[Begin]

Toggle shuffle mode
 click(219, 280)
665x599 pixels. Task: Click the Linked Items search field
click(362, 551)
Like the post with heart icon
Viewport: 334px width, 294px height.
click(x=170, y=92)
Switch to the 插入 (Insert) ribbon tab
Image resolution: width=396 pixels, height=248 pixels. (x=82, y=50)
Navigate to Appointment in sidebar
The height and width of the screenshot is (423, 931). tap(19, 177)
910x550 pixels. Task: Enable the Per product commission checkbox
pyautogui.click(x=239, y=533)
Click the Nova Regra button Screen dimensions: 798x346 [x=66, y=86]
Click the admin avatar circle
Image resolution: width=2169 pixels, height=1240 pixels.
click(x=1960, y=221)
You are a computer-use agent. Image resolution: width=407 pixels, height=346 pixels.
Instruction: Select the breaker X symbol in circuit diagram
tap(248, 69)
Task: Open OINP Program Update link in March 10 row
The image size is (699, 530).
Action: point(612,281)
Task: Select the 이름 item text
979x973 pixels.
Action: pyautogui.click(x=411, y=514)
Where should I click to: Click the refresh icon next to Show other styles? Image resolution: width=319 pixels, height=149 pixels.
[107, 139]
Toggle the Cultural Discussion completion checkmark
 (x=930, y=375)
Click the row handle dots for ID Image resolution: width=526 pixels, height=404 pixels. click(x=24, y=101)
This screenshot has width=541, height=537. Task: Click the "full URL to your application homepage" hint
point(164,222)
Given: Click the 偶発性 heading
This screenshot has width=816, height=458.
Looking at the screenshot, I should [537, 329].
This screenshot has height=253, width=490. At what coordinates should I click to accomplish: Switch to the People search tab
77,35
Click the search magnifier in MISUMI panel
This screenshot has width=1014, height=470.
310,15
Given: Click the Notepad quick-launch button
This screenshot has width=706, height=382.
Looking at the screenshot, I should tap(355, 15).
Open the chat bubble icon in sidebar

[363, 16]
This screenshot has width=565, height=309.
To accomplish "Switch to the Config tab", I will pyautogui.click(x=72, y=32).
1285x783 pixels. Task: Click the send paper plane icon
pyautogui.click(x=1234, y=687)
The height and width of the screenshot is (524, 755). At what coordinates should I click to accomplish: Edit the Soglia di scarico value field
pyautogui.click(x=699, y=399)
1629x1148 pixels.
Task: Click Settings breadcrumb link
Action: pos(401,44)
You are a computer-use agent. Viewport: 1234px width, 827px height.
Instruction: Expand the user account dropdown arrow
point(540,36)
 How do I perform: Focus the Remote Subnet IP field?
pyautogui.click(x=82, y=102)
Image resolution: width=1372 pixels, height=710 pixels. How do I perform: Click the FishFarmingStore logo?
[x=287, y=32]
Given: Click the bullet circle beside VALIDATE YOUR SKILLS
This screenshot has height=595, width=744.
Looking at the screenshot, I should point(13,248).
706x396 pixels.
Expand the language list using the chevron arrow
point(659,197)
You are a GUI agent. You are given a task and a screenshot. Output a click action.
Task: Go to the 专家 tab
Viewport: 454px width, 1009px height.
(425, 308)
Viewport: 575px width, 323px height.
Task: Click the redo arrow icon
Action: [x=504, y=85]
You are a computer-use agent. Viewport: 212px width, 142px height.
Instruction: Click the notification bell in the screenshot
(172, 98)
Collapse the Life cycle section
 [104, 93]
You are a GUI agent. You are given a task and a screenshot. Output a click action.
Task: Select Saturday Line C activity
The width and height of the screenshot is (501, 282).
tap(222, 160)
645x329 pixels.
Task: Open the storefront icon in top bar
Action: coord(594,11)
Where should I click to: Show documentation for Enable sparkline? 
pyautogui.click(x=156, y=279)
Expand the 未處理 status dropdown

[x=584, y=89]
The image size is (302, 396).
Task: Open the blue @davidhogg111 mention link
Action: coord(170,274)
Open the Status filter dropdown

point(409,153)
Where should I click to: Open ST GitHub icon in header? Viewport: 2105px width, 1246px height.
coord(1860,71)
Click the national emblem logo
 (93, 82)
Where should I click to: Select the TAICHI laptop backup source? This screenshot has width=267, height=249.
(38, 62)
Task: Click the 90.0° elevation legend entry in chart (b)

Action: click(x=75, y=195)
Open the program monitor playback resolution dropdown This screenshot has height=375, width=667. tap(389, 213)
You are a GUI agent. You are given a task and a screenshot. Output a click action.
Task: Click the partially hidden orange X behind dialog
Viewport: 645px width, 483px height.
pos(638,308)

[End]

→ WORK TO BE COMPLETED
Please convert everything in the data from the line containing "Given: Click the 偶発性 heading" down to the line containing "Looking at the screenshot, I should [537, 329].", both included, into a Markdown table with the columns Row and Line. Number the rows and leave out any blank lines.

→ RESPONSE BELOW
| Row | Line |
|---|---|
| 1 | Given: Click the 偶発性 heading |
| 2 | This screenshot has width=816, height=458. |
| 3 | Looking at the screenshot, I should [537, 329]. |